Но Никита только недоуменно пожал плечами:
— Я же говорил: одно пишем — двадцать в уме. Про путинское обнуление писать вообще как бы не принято — давай на социальные поправки жми. А я — да и не только я, на эту тему разговоров застольных много — твержу, что сделано самое главное, самое важное: Путин обнулил либеральную эпоху Медведева, говорю же, горб со спины скинул, во весь рост выпрямился. Секта гозманов-сванидзе в тираж выходит, изжила себя, пятый акт! Без них пьеса сыграна, им пора мыть ноги в реке забвения.

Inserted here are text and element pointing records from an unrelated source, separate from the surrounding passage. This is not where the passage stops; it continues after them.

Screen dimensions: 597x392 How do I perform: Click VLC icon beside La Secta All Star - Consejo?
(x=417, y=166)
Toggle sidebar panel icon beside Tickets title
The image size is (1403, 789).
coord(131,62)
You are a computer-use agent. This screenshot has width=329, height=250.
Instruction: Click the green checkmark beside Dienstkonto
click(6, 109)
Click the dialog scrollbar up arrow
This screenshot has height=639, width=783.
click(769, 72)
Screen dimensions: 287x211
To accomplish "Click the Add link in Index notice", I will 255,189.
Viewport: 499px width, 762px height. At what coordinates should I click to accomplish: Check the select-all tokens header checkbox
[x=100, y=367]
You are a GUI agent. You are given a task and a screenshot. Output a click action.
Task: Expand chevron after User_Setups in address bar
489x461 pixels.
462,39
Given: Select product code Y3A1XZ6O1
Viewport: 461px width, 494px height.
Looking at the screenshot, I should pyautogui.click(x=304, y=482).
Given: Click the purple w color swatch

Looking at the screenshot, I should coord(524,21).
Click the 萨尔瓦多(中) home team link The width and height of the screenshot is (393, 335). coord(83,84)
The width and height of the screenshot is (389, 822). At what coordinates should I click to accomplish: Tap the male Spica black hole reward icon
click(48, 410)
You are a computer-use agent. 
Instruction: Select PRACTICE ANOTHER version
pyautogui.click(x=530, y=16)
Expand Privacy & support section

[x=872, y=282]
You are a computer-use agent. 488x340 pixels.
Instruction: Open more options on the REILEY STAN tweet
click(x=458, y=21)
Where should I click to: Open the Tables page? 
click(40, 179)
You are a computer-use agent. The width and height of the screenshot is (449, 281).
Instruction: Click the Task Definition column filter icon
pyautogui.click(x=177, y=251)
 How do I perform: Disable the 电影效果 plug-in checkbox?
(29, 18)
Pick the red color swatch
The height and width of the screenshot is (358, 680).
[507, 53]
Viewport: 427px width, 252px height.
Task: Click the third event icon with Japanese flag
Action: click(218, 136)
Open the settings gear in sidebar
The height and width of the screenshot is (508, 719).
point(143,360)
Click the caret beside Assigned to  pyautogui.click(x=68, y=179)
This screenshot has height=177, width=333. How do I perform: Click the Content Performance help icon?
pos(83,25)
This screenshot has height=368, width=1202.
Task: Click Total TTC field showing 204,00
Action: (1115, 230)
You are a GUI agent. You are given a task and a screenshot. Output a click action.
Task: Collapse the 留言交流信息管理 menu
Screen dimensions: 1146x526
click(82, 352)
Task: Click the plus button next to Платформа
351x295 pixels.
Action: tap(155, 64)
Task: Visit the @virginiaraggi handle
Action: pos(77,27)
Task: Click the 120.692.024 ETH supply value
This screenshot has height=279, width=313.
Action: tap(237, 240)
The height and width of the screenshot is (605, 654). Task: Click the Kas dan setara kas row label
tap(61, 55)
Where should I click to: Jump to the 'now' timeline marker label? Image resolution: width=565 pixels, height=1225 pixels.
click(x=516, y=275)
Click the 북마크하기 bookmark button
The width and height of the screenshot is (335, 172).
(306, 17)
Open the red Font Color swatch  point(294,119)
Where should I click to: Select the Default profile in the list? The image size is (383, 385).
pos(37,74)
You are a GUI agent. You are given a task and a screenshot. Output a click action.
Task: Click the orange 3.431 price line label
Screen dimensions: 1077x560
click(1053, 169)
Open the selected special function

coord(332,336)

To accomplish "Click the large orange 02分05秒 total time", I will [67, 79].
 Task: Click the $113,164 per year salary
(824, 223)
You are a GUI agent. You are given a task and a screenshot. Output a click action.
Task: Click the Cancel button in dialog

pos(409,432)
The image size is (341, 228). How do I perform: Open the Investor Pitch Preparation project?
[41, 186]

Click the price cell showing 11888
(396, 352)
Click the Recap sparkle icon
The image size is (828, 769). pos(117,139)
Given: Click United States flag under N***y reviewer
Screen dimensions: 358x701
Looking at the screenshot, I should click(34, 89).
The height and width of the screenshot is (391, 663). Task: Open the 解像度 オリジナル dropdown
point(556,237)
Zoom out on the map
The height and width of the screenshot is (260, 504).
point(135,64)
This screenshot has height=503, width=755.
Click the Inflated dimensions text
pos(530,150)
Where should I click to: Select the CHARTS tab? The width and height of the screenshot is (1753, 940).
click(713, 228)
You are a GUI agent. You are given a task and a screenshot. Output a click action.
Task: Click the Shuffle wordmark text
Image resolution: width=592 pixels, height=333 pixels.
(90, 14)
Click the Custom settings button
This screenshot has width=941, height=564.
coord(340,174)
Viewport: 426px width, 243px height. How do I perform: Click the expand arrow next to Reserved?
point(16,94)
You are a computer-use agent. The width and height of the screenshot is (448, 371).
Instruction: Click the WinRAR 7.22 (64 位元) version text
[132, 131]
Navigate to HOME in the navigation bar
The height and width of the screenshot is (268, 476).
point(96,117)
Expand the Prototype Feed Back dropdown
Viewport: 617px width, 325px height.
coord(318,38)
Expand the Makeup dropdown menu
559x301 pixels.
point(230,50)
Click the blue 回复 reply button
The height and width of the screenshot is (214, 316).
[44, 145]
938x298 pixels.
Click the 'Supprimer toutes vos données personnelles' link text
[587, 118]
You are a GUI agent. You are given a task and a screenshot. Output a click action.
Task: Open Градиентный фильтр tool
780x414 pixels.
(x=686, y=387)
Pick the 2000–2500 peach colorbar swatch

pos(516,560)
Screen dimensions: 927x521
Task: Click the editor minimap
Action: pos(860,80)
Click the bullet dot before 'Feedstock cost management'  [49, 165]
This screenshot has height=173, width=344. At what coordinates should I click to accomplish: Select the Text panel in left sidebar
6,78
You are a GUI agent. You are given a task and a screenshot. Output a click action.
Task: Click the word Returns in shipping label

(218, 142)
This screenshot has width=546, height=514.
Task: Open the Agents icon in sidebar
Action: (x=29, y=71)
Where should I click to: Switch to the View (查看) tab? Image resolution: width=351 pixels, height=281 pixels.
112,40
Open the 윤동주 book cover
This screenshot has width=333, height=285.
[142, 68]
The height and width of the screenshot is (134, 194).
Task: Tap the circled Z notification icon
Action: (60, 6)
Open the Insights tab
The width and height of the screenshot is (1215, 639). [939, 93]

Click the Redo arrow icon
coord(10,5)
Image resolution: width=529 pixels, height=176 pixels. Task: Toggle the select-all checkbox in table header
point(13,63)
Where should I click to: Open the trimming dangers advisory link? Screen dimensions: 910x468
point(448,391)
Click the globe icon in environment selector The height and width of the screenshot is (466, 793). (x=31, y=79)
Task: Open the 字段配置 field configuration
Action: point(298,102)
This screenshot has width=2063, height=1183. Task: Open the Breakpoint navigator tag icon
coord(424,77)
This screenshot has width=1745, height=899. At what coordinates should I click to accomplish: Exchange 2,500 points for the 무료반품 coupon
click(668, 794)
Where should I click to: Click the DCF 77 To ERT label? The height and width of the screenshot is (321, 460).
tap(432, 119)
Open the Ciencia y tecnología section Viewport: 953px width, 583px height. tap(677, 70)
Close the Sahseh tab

Филоныч дошел до кондиции и начал терять интерес к разговору. Глянул на часы.
— Батюшки святы! Уже четыре! Ну, какой последний тост? Я предлагаю так: «За Конституцию в разгар коронавируса!»
Аркадий спросил:
— Вам куда ехать, Никита?
— Район Пресни.
Подлевский позвонил шоферу:
— Иван, отвезешь пассажира куда скажет. — Обратился к Соснину: — Дмитрий, проводи Никиту к машине. Потом поднимешься, код 67, я буду ждать, надо кое о чем переговорить.
Прощаясь, долго тряс руку Филоныча:
— Спасибо, Никита, что нашли время для встречи. Было очень интересно. Надеюсь, мы видимся не в последний раз.
А Филоныч продолжал разыгрывать из себя чуть ли не аристократа пера:
— По гроб ваш, уважаемый Аркадий Михайлович.
Поднимаясь на седьмой этаж, Соснин прикидывал варианты предстоящего разговора, но уж сюрприза никак не ждал.